Computational methods
Classical MD simulations
To study the long-timescale UQ dynamics in the UQ tunnel, we performed classical atomistic MD simulations of the high-resolution (2.4 Å) cryo-EM structure of respiratory complex I from Yarrowia lipolytica^25^ (PDBID 7O71). The model system comprised 8 core subunits: ND3, ND1, 49 kDa (excluding long terminus with residue IDs from 29 to 79), 30 kDa, PSST, TYKY, ND4L, and ND6, as well as 10 accessory subunits: 39 kDa, B13, B14.5a, B17.2 (excluding residue IDs 124–137), B14, PGIV, B16.6, 15 kDa, B9, and MWFE (Fig. S10). The protein system was embedded into a lipid bilayer consisting of 50% POPC, 35% POPE and 15% cardiolipin, with a periodic water/ion box of 145 Å × 160 Å × 200 Å and a Na^+^/Cl^−^ salt concentration of 150 mM. The total simulation model comprised ∼365 000 atoms. A truncated model of Yarrowia complex I is constructed to keep the system size tractable and for enhanced simulation sampling (see free energy simulations below). Similar truncated model systems of mitochondrial and bacterial complexes have been simulated in the past, yielding novel functional and mechanistic insights, with simulation trajectories showing stable behaviour.^9,30,38^
As no quinone molecule was resolved in the cryo-EM structure of native Yarrowia complex I (PDBID 7O71), we modelled UQ (nine isoprene units) species in the deep binding chamber by aligning the UQ coordinates taken from the complex I structure (PDBID 7V2C).^16^ Previously, microsecond-long atomistic MD simulations have been performed on the native state Y. lipolytica complex I,^6,25^ but without a modelled UQ in its active site. Our current MD simulations reveal that an oxidized UQ can stably bind in the deep UQ binding site 1 and form hydrogen bonding interactions with the conserved active site residues (Fig. S3). Additionally, we simulated the full mitochondrial complex I structure from Sus scrofa^16^ that binds a UQ molecule (ten isoprene units). Multiple simulation replicates of this setup (Table S4, setup 2) show that UQ stably binds in the deep UQ binding site 1 (Fig.

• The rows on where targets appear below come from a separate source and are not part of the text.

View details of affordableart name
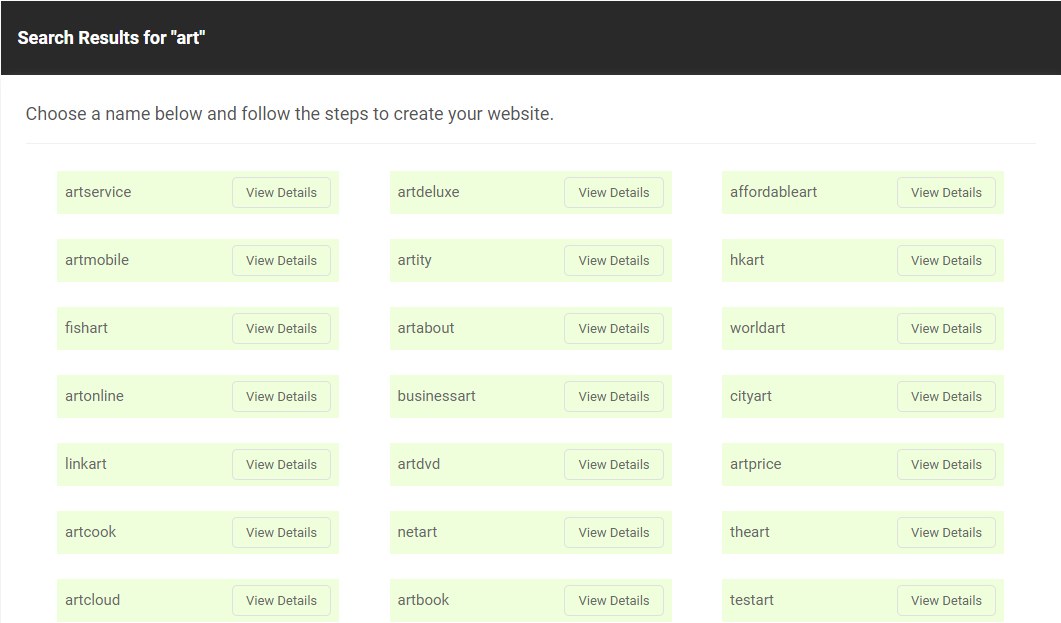tap(946, 193)
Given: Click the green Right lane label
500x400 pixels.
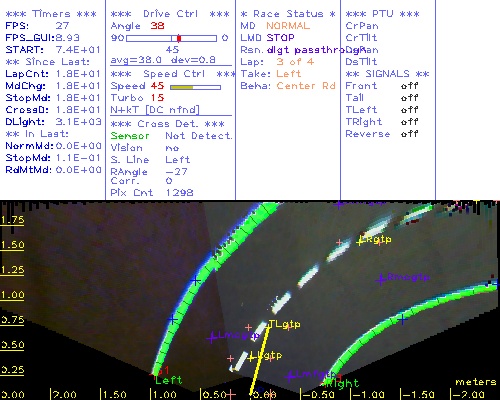Looking at the screenshot, I should (x=343, y=384).
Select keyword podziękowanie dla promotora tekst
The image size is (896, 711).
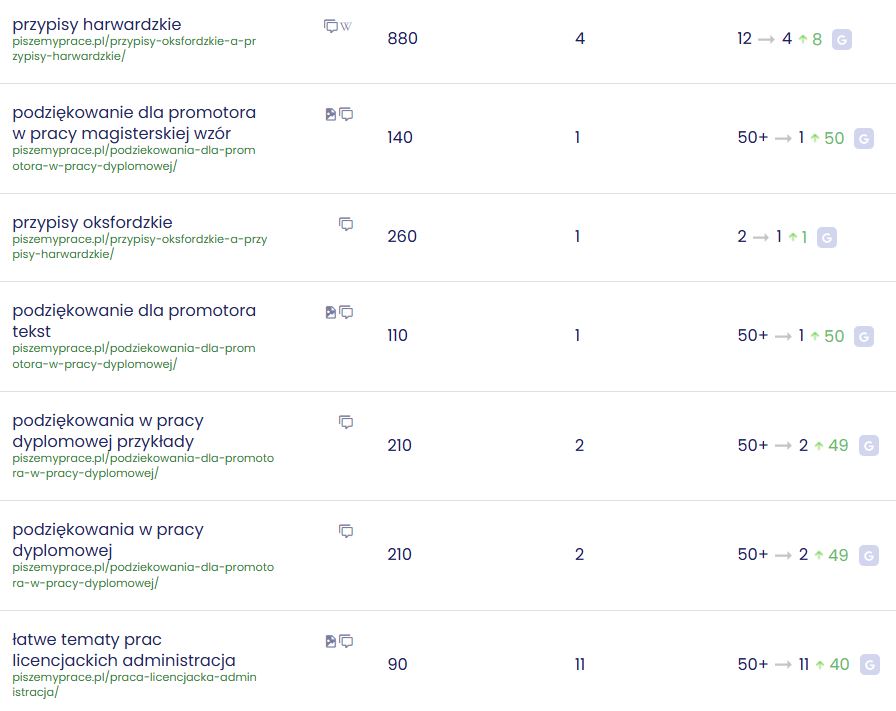coord(134,321)
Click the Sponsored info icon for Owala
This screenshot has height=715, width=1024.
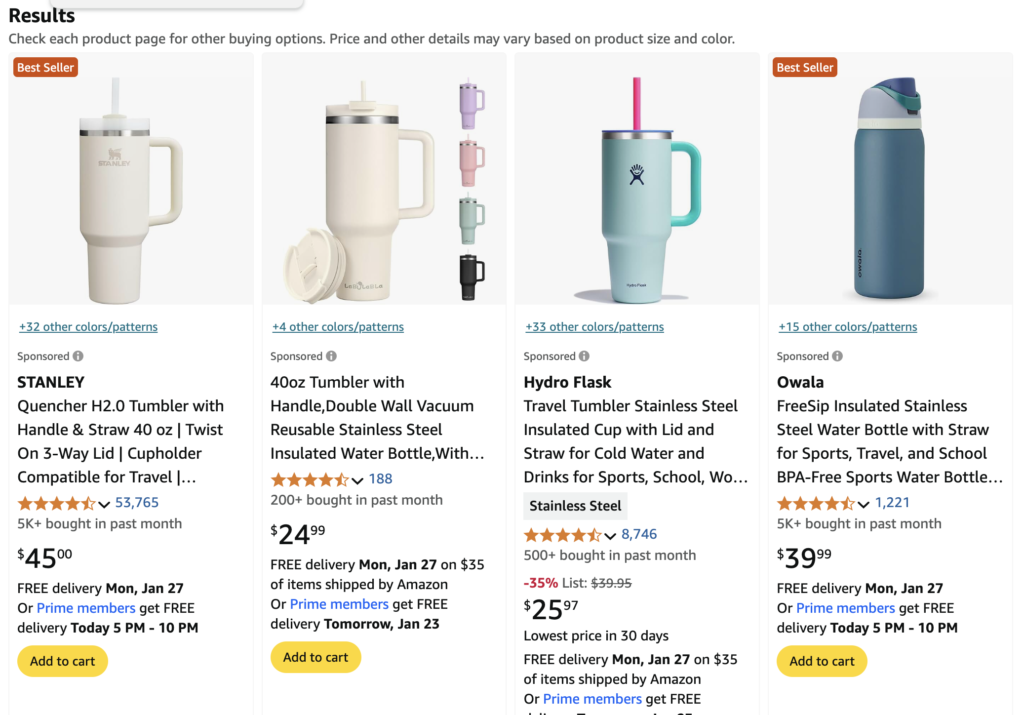point(837,356)
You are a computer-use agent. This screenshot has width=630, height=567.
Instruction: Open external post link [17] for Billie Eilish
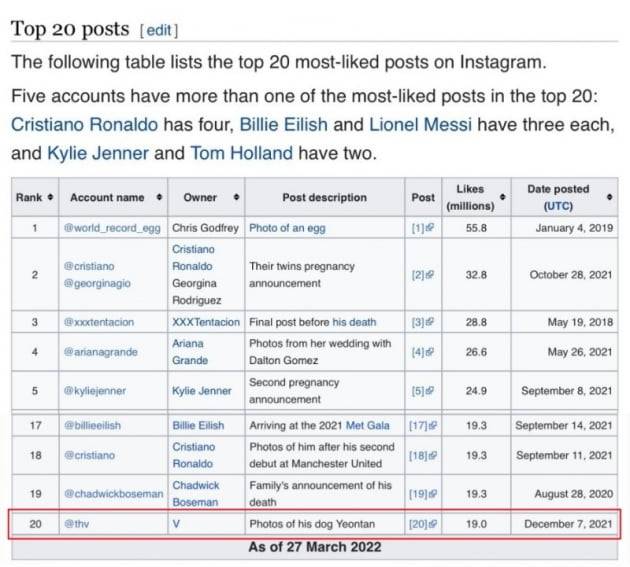[423, 425]
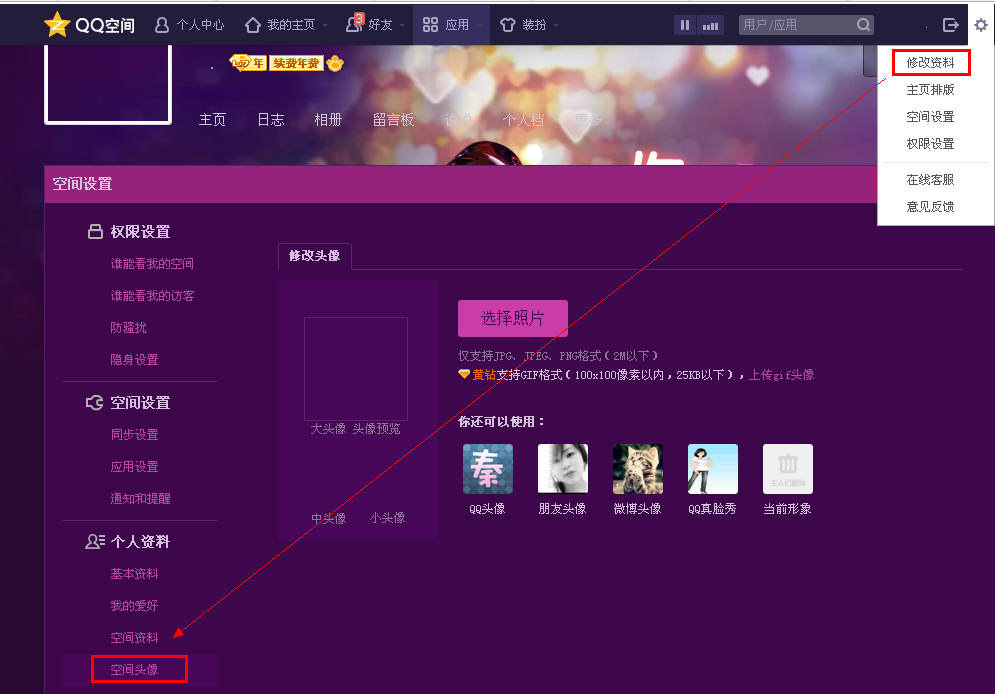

S13C) with hydrogen bonds to active site residues (Fig. S3E). A small-scale model of porcine complex I (PDB 7V2C), consisting of the same core subunits as the truncated model of Yarrowia complex I, was also constructed for free energy simulations (see below).
The CHARMM36 force field was used for protein,^39^ lipids^40^ and solvent water (TIP3P) and ions.^41^ We used different charge states of the UQ ligand: neutral (oxidised) state (UQ), anionic ubisemiquinone (USQ^−^, charge −1), and anionic ubiquinol (UQH^−^, charge −1). Parameters for different UQ species were taken from ref. 9, 42 and 43. With USQ^−^, we modelled the first step of quinone reduction, and with UQH^−^ the reduction by two electrons and local protonation (either from ^49kDa^Tyr144 or from the ^49kDa^His95/^49kDa^Asp196 pair). The system was first minimised for 1000 steps using the conjugate-gradient algorithm, as implemented in NAMD (v. 2.14).^44^ During the minimisation procedure, protein heavy atoms, the ubiquinone ring, and the lipid phosphorous atoms were harmonically restrained to their structural positions with the potential U = k × (x − x0)^2^ and with a force constant of 4.14 × 10^4^ kJ (mol^−1^ nm^−2^). After that, we performed energy minimisation in GROMACS (v. 2021.2)^45^ using the steepest-descent algorithm with a force tolerance of 250 kJ (mol^−1^ nm^−1^), followed by a 10-ns equilibration in the NPT ensemble with the same constraints (potential U = k/2 × (x − x0)^2^). Simulation replicas 2 and 3 were generated by extending the above equilibration procedure to 11 ns and 12 ns, respectively, therefore yielding a different starting conformation. The equilibration stage was concluded by a 10-ns NPT simulation with harmonic restraints on protein backbone atoms (20 000 kJ (mol^−1^ nm^−2^)). In the production run, all atoms were kept free. All classical MD simulations were performed with GROMACS (v. 2021.2) software^45^ using the V-rescale thermostat^46^ and Berendsen barostat,^47^ and a 2-fs time step was achieved with LINCS.^48^ Hydrogen bonds were analysed with the Hbonds VMD plugin^49^ with the distance and angle cutoffs of 3.5 Å and 30°, respectively.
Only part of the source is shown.